Manny Parra faced the minimum in the bottom of the sixth. After he plunked DeJesus with one out, Darwin Barney grounded into a 6-4-3 inning ending double play

Matt Garza sat down the Brewers in order in the seventh … and the Cubs did nothing against Tim Dillard in the bottom of the seventh.

Matt Garza started the eighth with a pitch count of 87, 62 for strikes, and surrendered his third hit of the game, a single to right off the bat of Jonathan Lucroy. Izturis fouled out to Clevenger on a 2-2 pitch and both Travis Ishikawa and Rickie Weeks struck out swinging to end the eighth.

After eight, Garza’s pitch count stood at 103, 74 for strikes.

Bryan LaHair and Steve Clevenger reached on back-to-back singles to start the eighth. But Reed Johnson hit into a 5-3 double play and with Clevenger at second, Garza struck out to end the inning.

The Cubs went to the ninth with a commanding 8-0 lead and Matt Garza in search of a complete game shutout.
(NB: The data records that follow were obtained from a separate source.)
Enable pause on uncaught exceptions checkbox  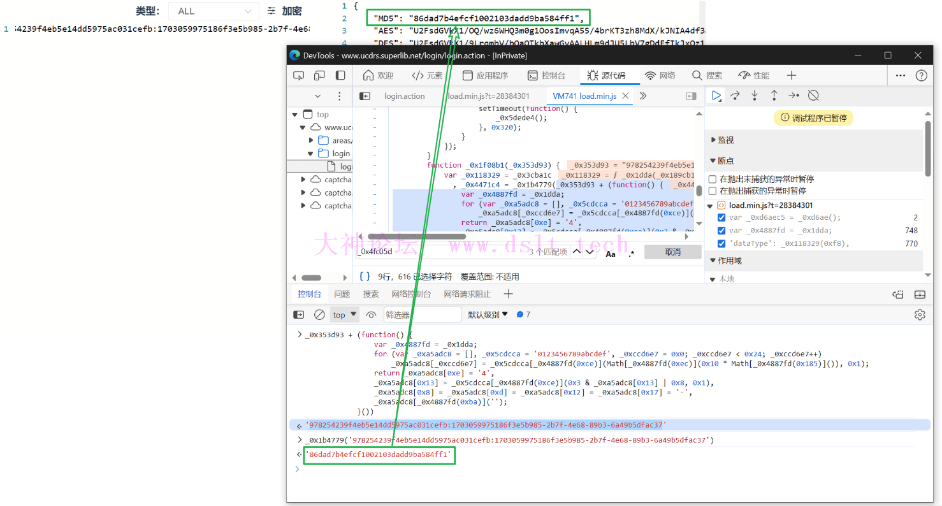(x=713, y=179)
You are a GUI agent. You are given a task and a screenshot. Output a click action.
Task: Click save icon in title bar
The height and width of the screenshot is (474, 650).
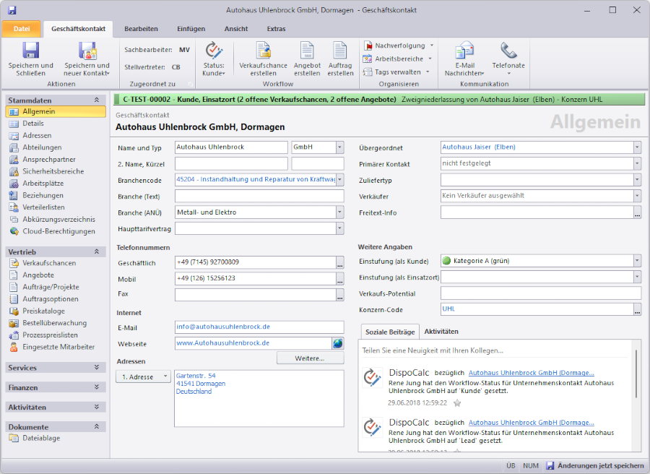(12, 10)
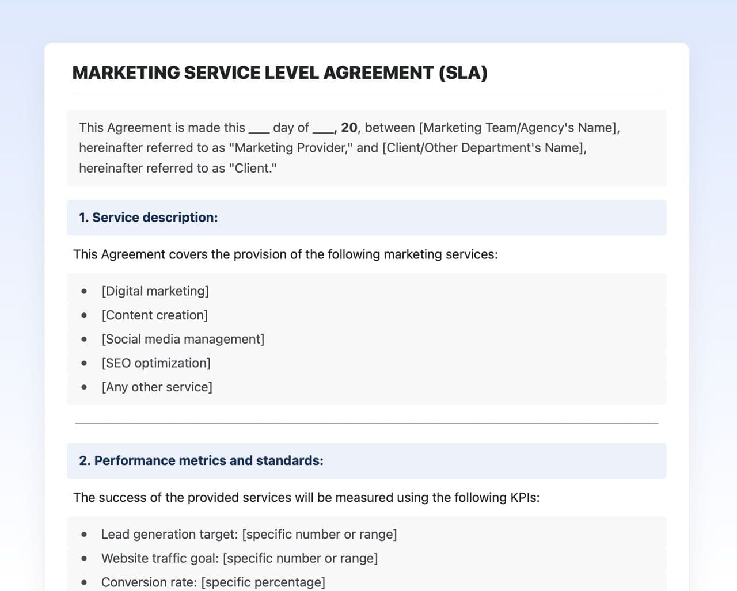This screenshot has height=591, width=737.
Task: Click the sentence about provision of marketing services
Action: (x=286, y=254)
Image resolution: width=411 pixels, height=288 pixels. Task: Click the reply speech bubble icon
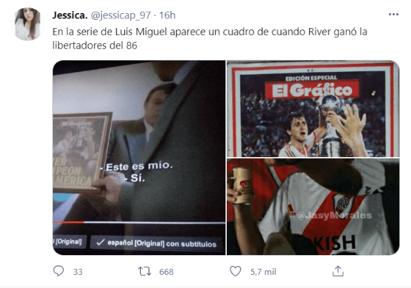pyautogui.click(x=58, y=272)

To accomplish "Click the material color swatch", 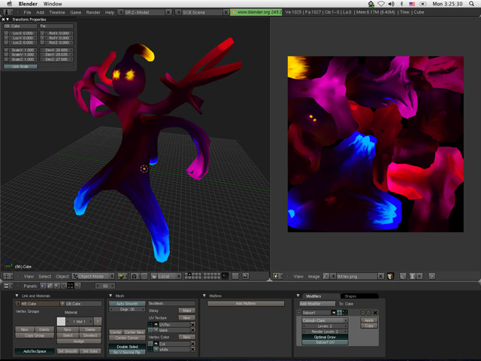I will 61,321.
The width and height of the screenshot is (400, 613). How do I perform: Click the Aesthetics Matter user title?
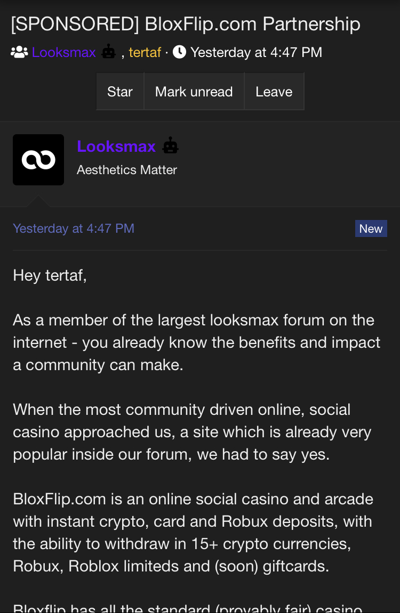127,170
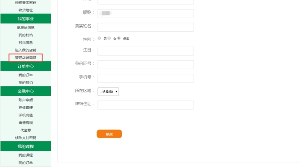Screen dimensions: 301x168
Task: Select the 保密 gender radio button
Action: click(x=119, y=38)
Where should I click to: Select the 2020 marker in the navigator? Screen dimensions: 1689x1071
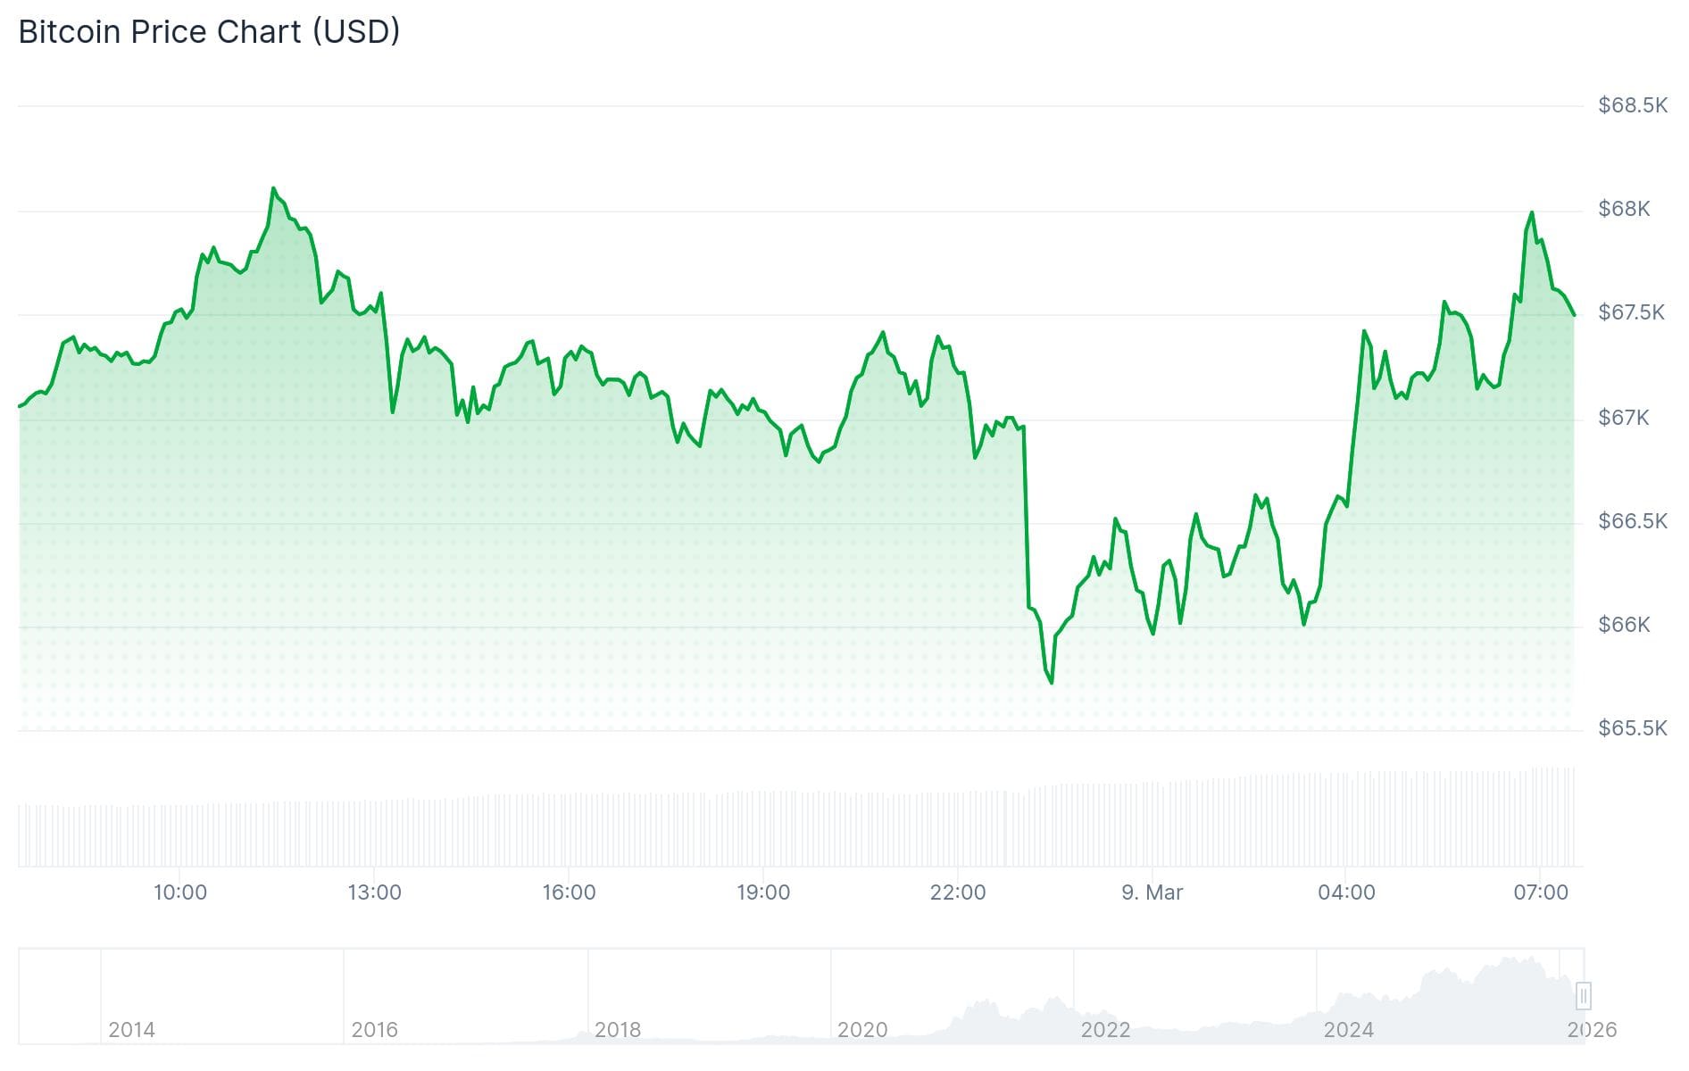[x=862, y=1030]
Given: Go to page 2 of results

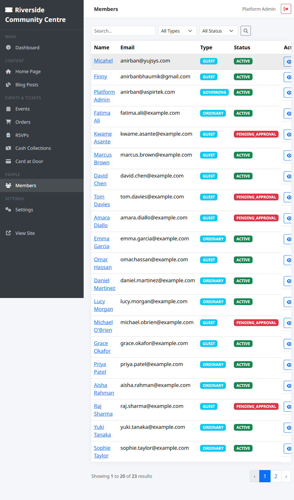Looking at the screenshot, I should click(276, 476).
Nyjer Morgan grounded out to short and Braun struck out swinging (3-2 pitch). Norichika Aoki put together another long at bat. Aoki ended up tapping back to Garza on a 3-2 pitch (sixth pitch of the at bat). Garza fielded the ball but airmailed his throw. The ball ended up in the stand, Aoki ended up at second and Dale Sveum went to his pen.

Shawn Camp replaced the unhappy (but understanding) Garza and retired George Kottaras on a grounder to short … game over.

Box Score from Yahoo Sports

The Cubs hit the road for the first time in 2012. Jeff Samardzija opens the three game series in St. Louis on Friday afternoon. Adam Wainwright is scheduled to take the hill for the Cardinals.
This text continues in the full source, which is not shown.